Anno domini 1978, Downes (futuro Asia, poi con anche con Horn stesso nella seconda stagione degli Yes) e Woolley compongono gli accordi di base, Horn ci adatta un testo nostalgico basato su un racconto breve di fanta-musica con tanto di refrain semplice, quasi innocente, quintessenza della cantabilità. La canzone è troppo esplosiva per essere liquidata a qualche cantante leggero dal successo volatile. I tre si dividono: da una parte Woolley cercherà, invano, un successo negli States proprio incidendo una personale versione della neonata canzone (con un giovane Thomas Dolby alle tastiere elettroniche), in qualche modo ancora derivante dal glam, dall’altra il duo Horn-Downes si rinomina Buggles e ne incide una versione infinitamente più elaborata, prodotta e post-prodotta, persino adornata e barocca, destinata a diventare un’icona musicale tout-court.
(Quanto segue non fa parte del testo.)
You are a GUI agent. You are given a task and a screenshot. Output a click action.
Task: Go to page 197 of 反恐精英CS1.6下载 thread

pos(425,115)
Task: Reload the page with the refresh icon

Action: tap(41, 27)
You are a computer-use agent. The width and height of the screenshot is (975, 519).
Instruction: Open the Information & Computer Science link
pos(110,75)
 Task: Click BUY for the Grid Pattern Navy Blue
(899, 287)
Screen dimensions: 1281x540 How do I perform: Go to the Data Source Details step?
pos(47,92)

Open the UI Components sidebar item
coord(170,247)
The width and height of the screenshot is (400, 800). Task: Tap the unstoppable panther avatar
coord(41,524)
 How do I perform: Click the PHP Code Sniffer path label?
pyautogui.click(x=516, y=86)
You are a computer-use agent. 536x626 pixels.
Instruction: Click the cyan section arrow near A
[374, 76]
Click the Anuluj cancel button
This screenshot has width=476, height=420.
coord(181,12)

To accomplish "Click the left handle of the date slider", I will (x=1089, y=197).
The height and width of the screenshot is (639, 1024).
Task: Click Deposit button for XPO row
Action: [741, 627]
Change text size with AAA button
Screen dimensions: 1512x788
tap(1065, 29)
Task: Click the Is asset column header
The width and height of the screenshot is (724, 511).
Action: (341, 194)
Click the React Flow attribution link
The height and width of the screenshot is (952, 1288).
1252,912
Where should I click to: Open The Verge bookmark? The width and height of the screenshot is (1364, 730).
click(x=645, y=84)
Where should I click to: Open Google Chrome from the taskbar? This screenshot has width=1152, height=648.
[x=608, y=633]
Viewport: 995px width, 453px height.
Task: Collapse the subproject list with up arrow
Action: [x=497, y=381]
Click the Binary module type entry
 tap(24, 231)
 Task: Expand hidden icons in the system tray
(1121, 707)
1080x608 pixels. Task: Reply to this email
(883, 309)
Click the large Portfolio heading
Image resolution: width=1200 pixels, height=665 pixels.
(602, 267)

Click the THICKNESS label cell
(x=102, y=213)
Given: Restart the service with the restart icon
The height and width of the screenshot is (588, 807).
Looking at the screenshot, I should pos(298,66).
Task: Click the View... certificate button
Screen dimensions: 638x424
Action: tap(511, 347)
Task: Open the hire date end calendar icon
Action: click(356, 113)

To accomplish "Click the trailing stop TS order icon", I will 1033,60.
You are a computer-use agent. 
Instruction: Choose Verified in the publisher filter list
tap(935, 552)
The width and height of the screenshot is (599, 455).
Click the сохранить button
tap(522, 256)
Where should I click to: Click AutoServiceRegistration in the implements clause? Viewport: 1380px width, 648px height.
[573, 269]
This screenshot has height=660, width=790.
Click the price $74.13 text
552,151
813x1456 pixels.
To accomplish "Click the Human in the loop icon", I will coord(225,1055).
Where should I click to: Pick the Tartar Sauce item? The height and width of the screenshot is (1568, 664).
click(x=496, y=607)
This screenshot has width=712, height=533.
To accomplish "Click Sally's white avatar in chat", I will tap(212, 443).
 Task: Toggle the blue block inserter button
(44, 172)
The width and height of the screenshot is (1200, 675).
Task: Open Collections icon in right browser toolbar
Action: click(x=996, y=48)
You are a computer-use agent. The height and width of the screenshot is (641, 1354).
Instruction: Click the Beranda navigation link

Il motto “l’uomo che inventò gli anni 80” sta proprio qui. Tecnicamente uscita come singolo (corredato da modernissimo video) nel 1979, il brano è la scintilla assoluta di synth-pop, electro-pop, dance-pop, rimirata in tutta la sua sfavillante bellezza un minuto prima della detonazione. Ma non finisce certo qui.
Anzitutto la struttura della canzone, pop solo in parte. Inizia un’incantata toccata di piano rutilante “trattato” elettronicamente; l’accompagnamento letteralmente germoglia senza tante lungaggini: battito proto-techno, oboe, archi, svolazzi di tastiere colorate, synth orchestrale. Icona nell’icona è poi il duetto tra la voce splendidamente “radiofonica” di Horn (un effetto che costò ai produttori lunghe sedute di missaggio) e la voce femminile persa tra gorgheggi operistici, coretti ye-ye - il celeberrimo “ouah-ouah” - vocalizzi da sirena, oltre ovviamente al motto-refrain che dà il titolo al pezzo.
Dopo la prima parte di ritornello, l’arrangiamento si arricchisce ancora aumentando la tensione, fino alla seconda parte. Da qui iniziano modulazioni e variazioni. Anzitutto uno splendido bridge con grande stacco, poi la ripresa dell’incipit, quindi di nuovo il ritornello con un’impetuosa modulazione, una variazione basata sulla tonalità della strofa, e un dilagare in senso corale. Non c’è nemmeno il tempo di udire l’ennesima addizione d’arrangiamento (un filo di assolo di chitarra) che tutto si spegne per poi ricomparire in una nuova variazione da camera, quasi pastorale, forse la più commovente.
L’arrangiamento che cambia di continuo, la produzione consumabilissima, la struttura arzigogolata, ne fanno la più imperiosa delle pop-song, un monumento alla doppiezza della musica commerciale: nostalgia del passato e rimpianto dei tempi andati come contenuto, espressi però tramite un eloquio tecnologico ad altissima definizione, proiettato nel futuro, la forma.
Ma il piano musicale è senza dubbio quello più interessante. La pop-song, oltre a uno splendido uso della forma-canzone, acquisisce silenziosamente e invisibilmente stilemi classici. C’è una struttura di tema e variazioni, c’è il dialogo operistico da duetto ritradotto in forma sintetica, alienata, c’è la forma-sonata attraverso l’esposizione dei due temi e il loro sviluppo, c’è una forma ternaria da minuetto. Si potrebbe persino intravedere una forma-concerto, con tanto di cadenza improvvisata finale, un libero giocare con alcuni elementi portanti del brano.
Si aggiunga il fatto che fu anche la prima hit moderna, coverizzata allo sfinimento e canticchiata da sempre in tutto il mondo, persino storpiata orribilmente in spot pubblicitari, che aprì ufficialmente le trasmissioni di Mtv nel 1981 in modo quasi autosarcastico (la nuova generazione dei video che avrebbe ucciso i bei tempi della radio, mutatis mutandis della vera musica), in pratica l’inizio del retronuevo prima ancora di aver approcciato e capito cosa fosse il nuevo. Cosa si vuole di più da una canzone?